▸ Aim of the task: Update the rows from the line with "You are a GUI" up to and including the line with "Toggle the Enabled true value" so that "Screen dimensions" becomes "Screen size", with nothing else changed. Leave the pictures out.

[Material to process start]

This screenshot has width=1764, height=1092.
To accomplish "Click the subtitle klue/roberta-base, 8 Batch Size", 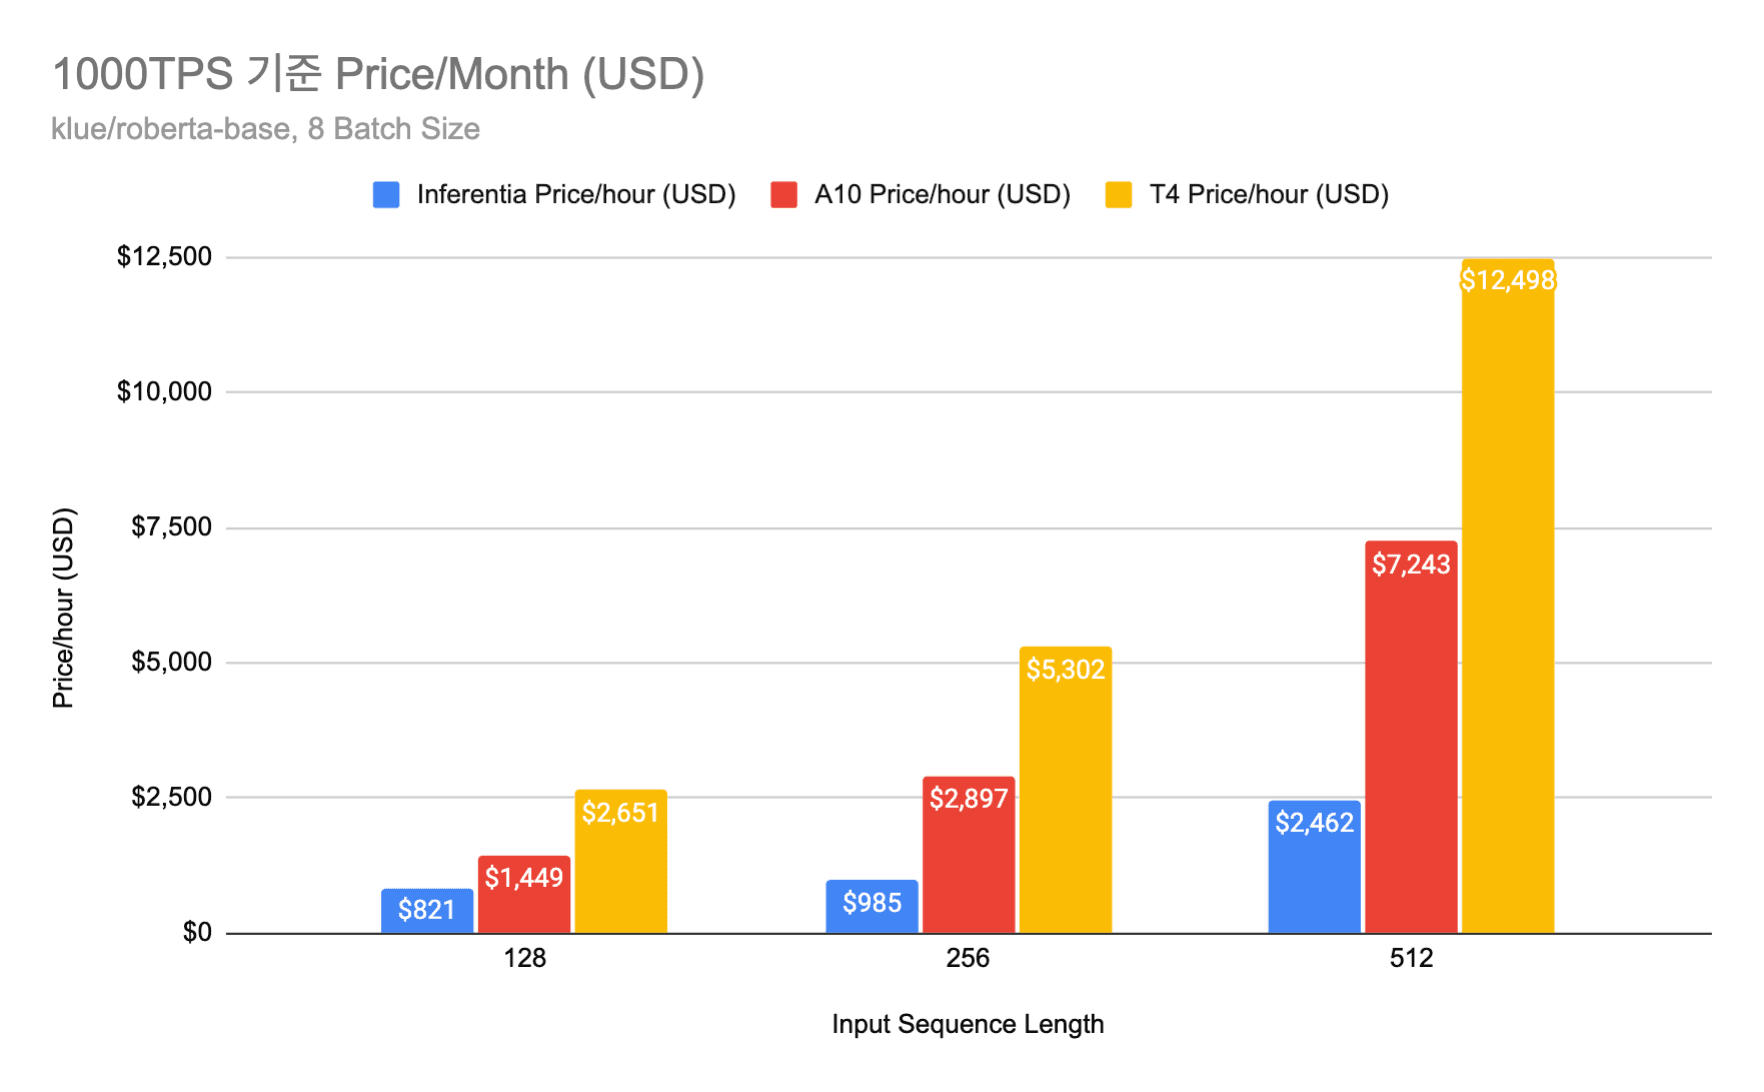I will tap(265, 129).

[Material to process end]
[Material to process start]

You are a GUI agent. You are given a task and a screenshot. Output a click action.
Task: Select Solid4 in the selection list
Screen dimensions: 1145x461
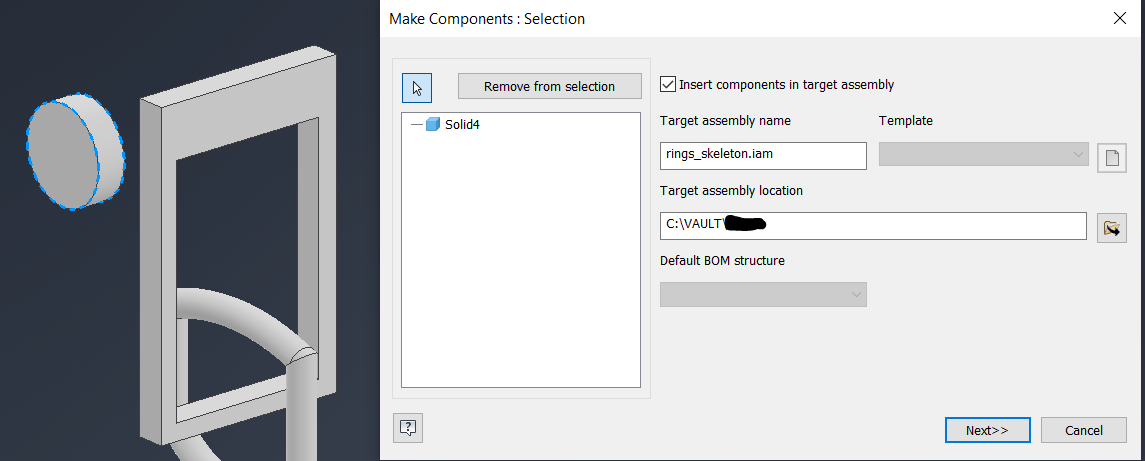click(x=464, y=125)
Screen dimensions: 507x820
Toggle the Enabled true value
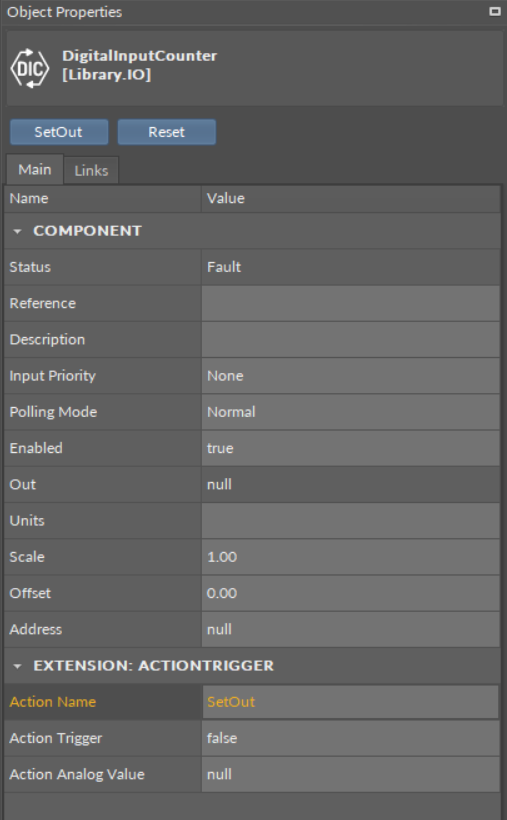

[Material to process end]
[Material to process start]

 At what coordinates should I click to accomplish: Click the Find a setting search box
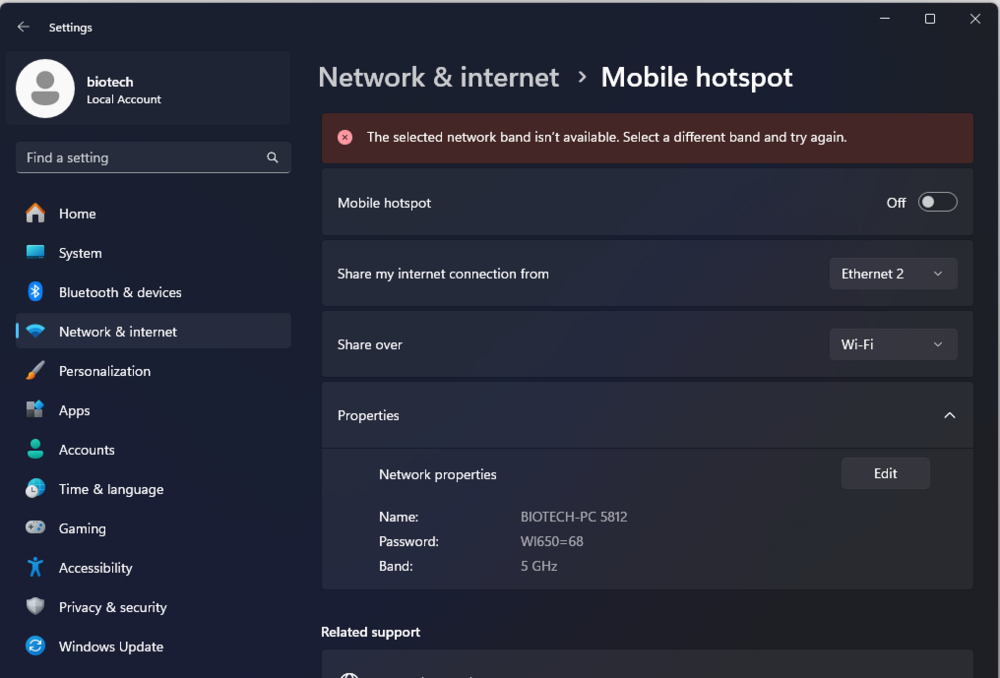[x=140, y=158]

[Material to process end]

▸ Finished answer:
You are a GUI agent. You are given a task and a screenshot. Output a click action.
Task: Select Solid4 in the selection list
Screen size: 1145x461
click(x=464, y=125)
Screen size: 507x820
Toggle the Enabled true value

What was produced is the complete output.